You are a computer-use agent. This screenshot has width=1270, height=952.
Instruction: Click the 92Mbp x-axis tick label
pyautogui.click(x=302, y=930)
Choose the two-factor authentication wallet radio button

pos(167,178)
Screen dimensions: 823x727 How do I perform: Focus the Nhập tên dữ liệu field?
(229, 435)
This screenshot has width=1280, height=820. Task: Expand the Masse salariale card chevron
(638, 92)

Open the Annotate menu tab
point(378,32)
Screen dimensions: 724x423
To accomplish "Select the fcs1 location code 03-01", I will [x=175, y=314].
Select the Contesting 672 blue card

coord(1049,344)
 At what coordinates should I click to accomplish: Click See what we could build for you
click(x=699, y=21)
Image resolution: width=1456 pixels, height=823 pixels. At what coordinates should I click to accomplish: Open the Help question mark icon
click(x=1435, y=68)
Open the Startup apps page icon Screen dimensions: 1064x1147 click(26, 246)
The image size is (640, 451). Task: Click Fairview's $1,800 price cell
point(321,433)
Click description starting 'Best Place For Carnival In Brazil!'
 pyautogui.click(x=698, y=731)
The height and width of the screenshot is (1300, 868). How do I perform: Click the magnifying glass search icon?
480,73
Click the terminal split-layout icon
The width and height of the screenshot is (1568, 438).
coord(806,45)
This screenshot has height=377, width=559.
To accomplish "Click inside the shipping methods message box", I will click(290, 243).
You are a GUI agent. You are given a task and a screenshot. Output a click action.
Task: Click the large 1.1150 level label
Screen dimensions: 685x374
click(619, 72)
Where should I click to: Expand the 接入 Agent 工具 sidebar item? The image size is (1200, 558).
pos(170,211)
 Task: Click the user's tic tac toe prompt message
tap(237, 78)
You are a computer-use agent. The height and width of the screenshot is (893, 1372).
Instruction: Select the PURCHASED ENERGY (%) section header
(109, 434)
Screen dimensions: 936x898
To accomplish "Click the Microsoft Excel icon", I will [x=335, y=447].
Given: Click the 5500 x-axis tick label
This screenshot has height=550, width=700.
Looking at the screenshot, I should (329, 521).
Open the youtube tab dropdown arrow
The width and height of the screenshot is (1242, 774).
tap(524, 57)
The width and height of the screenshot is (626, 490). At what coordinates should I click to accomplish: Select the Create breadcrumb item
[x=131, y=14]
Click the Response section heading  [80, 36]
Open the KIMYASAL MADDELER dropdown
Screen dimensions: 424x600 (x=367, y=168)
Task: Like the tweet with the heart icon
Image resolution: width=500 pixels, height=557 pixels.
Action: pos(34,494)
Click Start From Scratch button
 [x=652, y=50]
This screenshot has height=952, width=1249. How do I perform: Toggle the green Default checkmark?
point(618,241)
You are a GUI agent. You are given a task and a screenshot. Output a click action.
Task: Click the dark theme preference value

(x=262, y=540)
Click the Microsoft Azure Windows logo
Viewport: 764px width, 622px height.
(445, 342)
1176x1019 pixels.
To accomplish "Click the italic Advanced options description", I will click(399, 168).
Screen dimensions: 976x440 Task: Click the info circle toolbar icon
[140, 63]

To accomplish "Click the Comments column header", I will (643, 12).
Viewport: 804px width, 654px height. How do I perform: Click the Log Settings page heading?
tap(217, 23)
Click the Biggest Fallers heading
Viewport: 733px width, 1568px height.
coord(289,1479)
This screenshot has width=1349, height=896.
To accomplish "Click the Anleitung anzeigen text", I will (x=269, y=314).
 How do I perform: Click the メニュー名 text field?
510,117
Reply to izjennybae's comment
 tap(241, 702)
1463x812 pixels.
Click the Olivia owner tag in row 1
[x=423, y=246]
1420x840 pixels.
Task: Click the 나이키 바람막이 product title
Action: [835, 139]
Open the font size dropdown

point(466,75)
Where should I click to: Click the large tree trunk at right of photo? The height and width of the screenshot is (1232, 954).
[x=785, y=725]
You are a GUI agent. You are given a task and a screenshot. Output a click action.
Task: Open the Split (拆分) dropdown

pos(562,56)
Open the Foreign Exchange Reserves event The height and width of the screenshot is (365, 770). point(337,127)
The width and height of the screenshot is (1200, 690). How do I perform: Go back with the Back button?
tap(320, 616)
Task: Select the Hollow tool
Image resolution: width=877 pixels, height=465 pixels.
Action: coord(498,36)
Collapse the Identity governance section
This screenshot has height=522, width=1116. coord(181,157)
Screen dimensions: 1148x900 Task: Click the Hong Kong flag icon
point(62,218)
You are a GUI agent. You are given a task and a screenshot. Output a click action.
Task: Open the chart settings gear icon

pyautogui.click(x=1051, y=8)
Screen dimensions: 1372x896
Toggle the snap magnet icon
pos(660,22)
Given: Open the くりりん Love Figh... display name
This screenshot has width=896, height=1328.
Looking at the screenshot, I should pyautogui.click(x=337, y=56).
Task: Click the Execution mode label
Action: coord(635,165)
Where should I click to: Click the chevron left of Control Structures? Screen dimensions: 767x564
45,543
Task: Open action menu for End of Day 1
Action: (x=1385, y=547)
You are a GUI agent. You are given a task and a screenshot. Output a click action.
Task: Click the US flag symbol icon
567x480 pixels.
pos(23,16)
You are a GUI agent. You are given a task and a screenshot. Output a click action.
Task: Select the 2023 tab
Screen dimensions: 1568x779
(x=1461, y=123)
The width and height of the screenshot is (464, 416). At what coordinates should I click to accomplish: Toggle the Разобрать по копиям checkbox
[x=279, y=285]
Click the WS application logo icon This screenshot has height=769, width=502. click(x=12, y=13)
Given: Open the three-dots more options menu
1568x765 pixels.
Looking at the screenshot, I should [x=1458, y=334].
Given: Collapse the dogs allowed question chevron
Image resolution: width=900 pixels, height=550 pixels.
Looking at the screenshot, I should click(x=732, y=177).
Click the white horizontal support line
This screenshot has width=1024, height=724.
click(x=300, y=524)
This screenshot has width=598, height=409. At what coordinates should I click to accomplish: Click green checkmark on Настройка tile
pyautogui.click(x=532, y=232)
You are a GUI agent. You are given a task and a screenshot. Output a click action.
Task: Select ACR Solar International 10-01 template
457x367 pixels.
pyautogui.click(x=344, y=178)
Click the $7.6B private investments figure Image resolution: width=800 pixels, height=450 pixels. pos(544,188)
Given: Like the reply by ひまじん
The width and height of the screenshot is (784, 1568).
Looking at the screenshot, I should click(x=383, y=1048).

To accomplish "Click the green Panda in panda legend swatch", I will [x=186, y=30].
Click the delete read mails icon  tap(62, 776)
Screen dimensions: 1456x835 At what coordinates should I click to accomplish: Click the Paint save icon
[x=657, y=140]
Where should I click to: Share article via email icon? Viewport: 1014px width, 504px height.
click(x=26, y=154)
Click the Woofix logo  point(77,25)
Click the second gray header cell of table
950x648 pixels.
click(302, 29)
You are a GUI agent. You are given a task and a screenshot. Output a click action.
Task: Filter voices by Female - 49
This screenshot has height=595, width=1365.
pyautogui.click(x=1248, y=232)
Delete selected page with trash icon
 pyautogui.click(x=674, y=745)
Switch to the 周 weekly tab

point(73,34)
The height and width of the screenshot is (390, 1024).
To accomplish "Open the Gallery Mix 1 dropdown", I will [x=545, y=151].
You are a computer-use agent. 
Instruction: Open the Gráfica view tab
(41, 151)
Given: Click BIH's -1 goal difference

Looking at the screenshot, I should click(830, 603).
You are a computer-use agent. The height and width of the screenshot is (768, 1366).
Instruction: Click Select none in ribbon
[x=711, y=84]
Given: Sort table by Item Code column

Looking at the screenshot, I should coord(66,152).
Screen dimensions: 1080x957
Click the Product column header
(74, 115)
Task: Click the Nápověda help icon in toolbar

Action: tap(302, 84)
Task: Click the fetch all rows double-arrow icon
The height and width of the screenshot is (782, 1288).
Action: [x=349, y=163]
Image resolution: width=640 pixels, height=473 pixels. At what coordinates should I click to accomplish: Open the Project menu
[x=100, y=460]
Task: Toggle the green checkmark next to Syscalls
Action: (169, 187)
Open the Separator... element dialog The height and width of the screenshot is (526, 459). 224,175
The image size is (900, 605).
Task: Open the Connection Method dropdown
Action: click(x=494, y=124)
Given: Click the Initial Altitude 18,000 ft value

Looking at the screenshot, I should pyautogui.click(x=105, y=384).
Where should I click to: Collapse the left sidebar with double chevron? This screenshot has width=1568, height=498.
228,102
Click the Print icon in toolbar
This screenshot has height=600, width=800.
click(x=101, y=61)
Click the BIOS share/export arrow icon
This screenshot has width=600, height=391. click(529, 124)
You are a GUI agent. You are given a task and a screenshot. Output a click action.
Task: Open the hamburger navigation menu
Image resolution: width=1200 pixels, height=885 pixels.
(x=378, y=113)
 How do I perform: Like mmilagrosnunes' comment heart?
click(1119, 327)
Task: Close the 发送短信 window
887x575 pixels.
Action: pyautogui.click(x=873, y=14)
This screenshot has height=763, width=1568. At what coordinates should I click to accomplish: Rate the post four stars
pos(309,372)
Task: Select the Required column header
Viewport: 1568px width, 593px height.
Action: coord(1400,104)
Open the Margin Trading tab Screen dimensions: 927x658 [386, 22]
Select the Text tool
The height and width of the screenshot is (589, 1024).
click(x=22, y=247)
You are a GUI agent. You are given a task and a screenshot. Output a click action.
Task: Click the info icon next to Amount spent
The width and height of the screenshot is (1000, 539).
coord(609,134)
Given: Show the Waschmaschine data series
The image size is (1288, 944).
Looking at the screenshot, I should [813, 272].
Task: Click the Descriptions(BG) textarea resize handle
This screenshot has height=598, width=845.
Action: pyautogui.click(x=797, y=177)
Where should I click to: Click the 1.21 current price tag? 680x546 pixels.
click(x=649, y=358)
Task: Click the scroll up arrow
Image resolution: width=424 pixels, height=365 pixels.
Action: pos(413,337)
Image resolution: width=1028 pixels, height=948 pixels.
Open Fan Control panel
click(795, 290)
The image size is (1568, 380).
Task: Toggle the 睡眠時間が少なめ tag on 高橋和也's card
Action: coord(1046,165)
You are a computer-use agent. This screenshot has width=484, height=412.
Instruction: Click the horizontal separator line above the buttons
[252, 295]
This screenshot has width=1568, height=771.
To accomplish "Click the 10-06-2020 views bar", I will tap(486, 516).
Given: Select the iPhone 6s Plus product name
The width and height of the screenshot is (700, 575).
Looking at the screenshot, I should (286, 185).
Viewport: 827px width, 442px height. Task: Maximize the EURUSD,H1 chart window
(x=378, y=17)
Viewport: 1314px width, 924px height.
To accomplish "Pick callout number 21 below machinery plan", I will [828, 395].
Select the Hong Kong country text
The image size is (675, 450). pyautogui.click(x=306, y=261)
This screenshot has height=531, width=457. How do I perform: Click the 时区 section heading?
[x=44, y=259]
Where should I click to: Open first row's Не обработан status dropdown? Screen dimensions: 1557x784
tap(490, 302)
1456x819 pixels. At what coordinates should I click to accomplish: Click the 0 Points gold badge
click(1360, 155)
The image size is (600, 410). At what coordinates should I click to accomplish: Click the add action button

§ §

[What the exercise asks]
Using the material above, please count the lines in which the word "Microsoft" occurs and give the number with nothing added.

[Written response]
2